FRAGMENTO SELECCIONADO =>
☆ ☆ ☆ ☆ ☆ ☆ ☆
No pude ver a Teresa Velázquez, ni tampoco a Aguayo, Sinaga, Lagunas o Broto, que figuran en la colección permanente del museo pero no están expuestos; sí una delicada escultura de Honorio García Condoy y un Saura. La colección no me volvió loco, aunque no está mal. Sí me gustó el edificio, la vocación pedagógica que tiene, su apuesta por el arte contemporáneo, la muestra de Jordi Colomer Y de allí nos fuimos a la reunión en torno a la narrativa española en los suplementos literarios, que se hacía en el Aula Triste del Palacio de Santa Cruz. El marco era extraño, todo rodeado de decanos y rectores en pintura, claro, y con un imponente coro o sala de reuniones con cadieras de madera labrada. Habría alrededor de 50 o 60 personas entre el público. Hablábamos Fernando Valls, Juan Antonio Tono Masoliver, Blanca Berasátegui (responsable del El Cultural de El Mundo), Mercedes Monmany (estudiosa de literatura extranjera, especialmente de italiana, y crítica del Cultural de la ABC), José María Guelbenzu (escritor, editor de Alfaguara y Taurus durante años, y crítico de El País) y yo, que había llevado algunos suplementos de Artes & Letras, que entregamos a la gente. Fue una tertulia divertida, con el humor de Masoliver, con el rigor de Guelbenzu, la solidez de Monmany, la larga aventura en los suplementos de Blanca Berasátegui (que, siendo a la persona que menos conocía, me pareció muy afectuosa), el conocimiento de casi todo de Valls. Se habló de cómo se hacen los suplementos, si se vende más o no el día que salen, de la obsesión por hacer visible lo invisible, de si la peor crítica es el silencio, del conflicto El País y Echevarría, de si una reseña debe ser o no ser educativa, etc. Yo, según nos han dicho en Heraldo nuestros especialistas en ventas y marketing, recordé que los jueves no vendemos más periódicos. Al final, Germán Delibes se acercó a saludarnos. Y también el historiador de Chantada, Almuiñas, amigo de Eloy Fernández Clemente, Carlos Forcadell o Carmelo Romero, y hablamos un rato en gallego. ¿Quién me iba a decir a mí que acabaría la tarde hablando en galego en Valladolid?
☆ ☆ ☆ ☆ ☆ ☆ ☆
ENTRADAS DEL CONJUNTO =>
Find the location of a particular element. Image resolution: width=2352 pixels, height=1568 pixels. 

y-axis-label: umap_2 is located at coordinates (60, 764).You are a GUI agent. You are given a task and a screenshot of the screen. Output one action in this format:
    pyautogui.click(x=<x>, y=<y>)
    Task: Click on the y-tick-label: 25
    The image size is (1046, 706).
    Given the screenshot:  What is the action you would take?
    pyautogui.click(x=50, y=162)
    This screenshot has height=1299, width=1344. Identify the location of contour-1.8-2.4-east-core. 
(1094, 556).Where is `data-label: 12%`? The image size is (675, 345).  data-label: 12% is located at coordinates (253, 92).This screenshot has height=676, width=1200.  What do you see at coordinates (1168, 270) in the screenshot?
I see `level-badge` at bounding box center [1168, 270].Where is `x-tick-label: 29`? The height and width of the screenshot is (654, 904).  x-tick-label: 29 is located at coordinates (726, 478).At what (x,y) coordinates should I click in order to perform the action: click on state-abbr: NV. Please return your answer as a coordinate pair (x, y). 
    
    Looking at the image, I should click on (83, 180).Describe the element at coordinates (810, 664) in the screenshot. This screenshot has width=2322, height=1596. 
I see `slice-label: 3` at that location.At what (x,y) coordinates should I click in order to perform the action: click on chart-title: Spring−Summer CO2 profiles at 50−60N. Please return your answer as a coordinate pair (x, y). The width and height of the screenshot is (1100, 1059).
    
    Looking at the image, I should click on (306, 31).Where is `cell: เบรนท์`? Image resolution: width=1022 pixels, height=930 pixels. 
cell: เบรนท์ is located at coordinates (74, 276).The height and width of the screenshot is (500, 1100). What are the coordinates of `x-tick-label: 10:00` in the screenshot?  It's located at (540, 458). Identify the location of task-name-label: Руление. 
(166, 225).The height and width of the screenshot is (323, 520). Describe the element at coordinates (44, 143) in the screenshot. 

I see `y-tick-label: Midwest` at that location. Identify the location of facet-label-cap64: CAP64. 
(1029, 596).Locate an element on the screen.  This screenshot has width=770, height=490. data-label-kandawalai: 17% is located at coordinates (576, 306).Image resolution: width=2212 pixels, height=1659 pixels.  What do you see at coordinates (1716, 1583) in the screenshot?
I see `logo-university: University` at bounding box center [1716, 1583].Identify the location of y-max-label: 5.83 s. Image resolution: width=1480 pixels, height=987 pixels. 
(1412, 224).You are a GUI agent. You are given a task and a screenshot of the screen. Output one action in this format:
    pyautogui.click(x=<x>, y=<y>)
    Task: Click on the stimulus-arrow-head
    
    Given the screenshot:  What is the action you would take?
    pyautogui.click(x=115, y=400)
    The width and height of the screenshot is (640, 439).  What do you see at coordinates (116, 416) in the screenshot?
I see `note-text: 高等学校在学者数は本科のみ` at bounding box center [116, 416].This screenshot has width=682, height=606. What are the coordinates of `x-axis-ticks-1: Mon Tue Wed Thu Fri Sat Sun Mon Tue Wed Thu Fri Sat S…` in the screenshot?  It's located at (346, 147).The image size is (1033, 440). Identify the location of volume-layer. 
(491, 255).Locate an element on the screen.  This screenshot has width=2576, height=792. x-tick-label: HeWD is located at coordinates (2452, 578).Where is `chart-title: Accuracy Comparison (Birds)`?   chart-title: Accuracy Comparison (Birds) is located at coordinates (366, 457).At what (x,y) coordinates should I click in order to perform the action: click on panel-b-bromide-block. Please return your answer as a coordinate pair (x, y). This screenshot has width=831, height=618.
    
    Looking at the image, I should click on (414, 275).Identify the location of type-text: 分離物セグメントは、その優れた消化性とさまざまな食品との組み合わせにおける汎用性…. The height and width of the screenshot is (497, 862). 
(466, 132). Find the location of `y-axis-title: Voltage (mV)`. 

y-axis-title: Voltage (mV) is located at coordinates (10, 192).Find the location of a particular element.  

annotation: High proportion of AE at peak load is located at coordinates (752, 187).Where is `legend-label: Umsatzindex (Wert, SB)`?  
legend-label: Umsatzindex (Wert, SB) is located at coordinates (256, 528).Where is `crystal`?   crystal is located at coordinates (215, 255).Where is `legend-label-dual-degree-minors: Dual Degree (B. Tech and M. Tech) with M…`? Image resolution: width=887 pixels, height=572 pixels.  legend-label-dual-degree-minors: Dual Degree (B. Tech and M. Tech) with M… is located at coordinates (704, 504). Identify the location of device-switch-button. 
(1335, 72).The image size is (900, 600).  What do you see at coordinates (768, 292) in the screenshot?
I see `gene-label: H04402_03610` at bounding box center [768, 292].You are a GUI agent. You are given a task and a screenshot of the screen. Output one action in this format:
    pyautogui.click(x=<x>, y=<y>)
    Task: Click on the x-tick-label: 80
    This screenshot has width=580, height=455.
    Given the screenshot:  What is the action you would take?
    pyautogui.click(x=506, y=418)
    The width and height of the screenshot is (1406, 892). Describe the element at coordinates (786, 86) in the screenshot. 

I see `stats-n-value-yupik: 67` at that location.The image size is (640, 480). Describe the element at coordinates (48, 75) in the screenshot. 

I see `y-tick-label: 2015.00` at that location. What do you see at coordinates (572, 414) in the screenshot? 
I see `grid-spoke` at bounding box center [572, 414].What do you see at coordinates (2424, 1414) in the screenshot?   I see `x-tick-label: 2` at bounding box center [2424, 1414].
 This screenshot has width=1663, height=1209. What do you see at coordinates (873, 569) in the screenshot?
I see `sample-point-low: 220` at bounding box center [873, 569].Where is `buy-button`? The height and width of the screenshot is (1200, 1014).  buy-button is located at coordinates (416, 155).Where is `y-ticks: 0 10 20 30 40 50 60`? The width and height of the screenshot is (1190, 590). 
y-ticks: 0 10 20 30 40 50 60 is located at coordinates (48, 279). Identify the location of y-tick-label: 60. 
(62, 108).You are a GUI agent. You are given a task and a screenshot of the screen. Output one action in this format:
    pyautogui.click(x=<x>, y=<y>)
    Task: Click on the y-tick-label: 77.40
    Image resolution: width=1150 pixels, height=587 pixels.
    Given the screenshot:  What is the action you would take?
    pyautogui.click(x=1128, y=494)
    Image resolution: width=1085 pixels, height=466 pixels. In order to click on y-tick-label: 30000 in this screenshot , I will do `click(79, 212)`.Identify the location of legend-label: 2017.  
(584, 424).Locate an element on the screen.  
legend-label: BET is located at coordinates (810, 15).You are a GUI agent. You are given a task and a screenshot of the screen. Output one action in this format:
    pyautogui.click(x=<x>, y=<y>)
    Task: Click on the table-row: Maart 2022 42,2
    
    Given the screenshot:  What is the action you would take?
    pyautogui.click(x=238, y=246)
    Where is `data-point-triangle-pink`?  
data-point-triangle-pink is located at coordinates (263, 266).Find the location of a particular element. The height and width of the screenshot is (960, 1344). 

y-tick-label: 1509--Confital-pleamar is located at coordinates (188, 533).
☆ ☆ ☆ ☆ ☆ ☆ ☆
ENUNCIADO A => Según el fragmento seleccionado, ¿en qué sala del Palacio de Santa Cruz tuvo lugar la reunión sobre la narrativa española en los suplementos literarios?
ENUNCIADO B => Prosigue la crónica sobre la tertulia de suplementos literarios a partir de su última oración.

ZONA DE RESPUESTA A => En el Aula Triste.

ZONA DE RESPUESTA B =>
Ya de noche, prosiguió la tertulia. Aparecieron muchos nombres: Juan Manuel de Prada, Lucía Etxebarria, Julio Llamazares, Félix Romeo, que había sido el arrollador dueño de la noche anterior vallisoletana, Javier Cercas, que está a punto de publicar una nueva novela, Ignacio Martínez de Pisón y su libro de ensayo narrativo Enterrar a los muertos. Hubo contagio de risas, escasas maledicencias, algunas discrepancias en torno a una novela -Fernando Valls dijo que La ruina del mundo de Luis Mateo Díez era uno de los grandes libros en España de los últimos años, y yo recordé que me recordaba el mundo de Os escuros soños de Clío, y que era un gran libro, sin duda, heredero de Juan Rulfo, pero que no estaba nada seguro que fuese el mejor de Mateo Díez- y buen rollo. A mí lado se sentó Alejandro Cuevas, que sería el cicerone de una noche sin copas. Valladolid cerró demasiado pronto sus tabernas. Creo que Alejandro se marchó desconcertado, pero a mí me cayó espléndidamente y además es un magnífico escritor con el que he compartido catálogo en Destino. El delirio nocturno fue breve, pero delicioso: nos reímos un poco por las calles, estuvimos de entrar en un garito de señoras, más bien por error, recordamos no sé a santo de qué a Vázquez Montalbán y nos despedimos. Llevábamos ya Las venas con poca sangre, los ojos con mucha noche.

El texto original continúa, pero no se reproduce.